Castaldi’s Brief at 5-6.

      In reviewing an appeal from an order granting summary judgment, we

are guided by the following well-established principles:

      Our scope of review of an order granting summary judgment is
      plenary.   We apply the same standard as the trial court,
      reviewing all the evidence of record to determine whether there
      exists a genuine issue of material fact. We view the record in
      the light most favorable to the non-moving party, and all doubts
      as to the existence of a genuine issue of material fact must be
      resolved against the moving party. Chenot v. A.P. Green
      Services, Inc., 895 A.2d 55, 60-61 (Pa. Super. 2006) (citation
      omitted).

             Motions for summary judgment implicate the plaintiff’s
      proof of the elements of his cause of action. Chenot, 895 A.2d
      at 61 (citation omitted). Summary judgment is proper “if, after
      the completion of discovery relevant to the motion, including the
      production of expert reports, an adverse party who will bear the
      burden of proof at trial has failed to produce evidence of facts
      essential to the cause of action or defense which in a jury trial
      would require the issues to be submitted to a jury.” Pa.R.C.P.
      1035.2(2).
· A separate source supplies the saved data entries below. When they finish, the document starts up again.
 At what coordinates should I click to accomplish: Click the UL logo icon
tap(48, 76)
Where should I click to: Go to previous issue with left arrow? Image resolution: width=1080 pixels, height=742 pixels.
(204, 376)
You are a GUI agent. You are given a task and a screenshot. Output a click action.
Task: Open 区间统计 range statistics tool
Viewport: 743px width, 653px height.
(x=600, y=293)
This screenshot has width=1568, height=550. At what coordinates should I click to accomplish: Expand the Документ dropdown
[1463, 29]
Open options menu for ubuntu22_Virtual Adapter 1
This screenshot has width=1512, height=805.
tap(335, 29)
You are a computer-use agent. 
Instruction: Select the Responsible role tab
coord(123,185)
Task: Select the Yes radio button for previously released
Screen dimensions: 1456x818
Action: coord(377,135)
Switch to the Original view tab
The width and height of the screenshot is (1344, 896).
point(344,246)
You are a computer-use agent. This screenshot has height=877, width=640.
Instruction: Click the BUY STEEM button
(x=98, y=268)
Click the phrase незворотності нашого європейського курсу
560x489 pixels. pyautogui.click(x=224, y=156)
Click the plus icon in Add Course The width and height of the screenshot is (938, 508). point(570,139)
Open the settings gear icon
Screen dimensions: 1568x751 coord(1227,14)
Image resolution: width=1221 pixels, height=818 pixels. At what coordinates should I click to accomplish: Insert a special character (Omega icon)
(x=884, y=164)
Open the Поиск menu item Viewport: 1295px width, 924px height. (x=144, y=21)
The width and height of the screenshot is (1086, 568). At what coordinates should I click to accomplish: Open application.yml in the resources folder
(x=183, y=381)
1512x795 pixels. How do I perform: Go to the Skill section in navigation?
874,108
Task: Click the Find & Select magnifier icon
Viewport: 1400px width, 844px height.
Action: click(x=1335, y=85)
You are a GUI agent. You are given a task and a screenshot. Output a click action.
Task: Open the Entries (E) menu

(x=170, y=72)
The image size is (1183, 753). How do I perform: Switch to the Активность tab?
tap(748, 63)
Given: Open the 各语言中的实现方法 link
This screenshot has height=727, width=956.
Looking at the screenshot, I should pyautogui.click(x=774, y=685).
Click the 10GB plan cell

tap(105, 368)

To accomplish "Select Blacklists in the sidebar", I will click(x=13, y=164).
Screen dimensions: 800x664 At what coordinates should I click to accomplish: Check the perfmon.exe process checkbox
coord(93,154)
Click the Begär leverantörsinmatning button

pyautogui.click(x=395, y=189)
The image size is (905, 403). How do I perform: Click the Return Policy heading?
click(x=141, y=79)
In other words, “whenever there is no genuine issue
      of any material fact as to a necessary element of the cause of
      action or defense which could be established by additional
      discovery or expert report,” Pa.R.C.P. 1035.2(1), and the
      moving party is entitled to judgment as a matter of law,
      summary judgment is appropriate. Thus, a record that supports
      summary judgment either (1) shows the material facts are
      undisputed or (2) contains insufficient evidence of facts to make
      out a prima facie cause of action or defense. Chenot, 895 A.2d
      at 61.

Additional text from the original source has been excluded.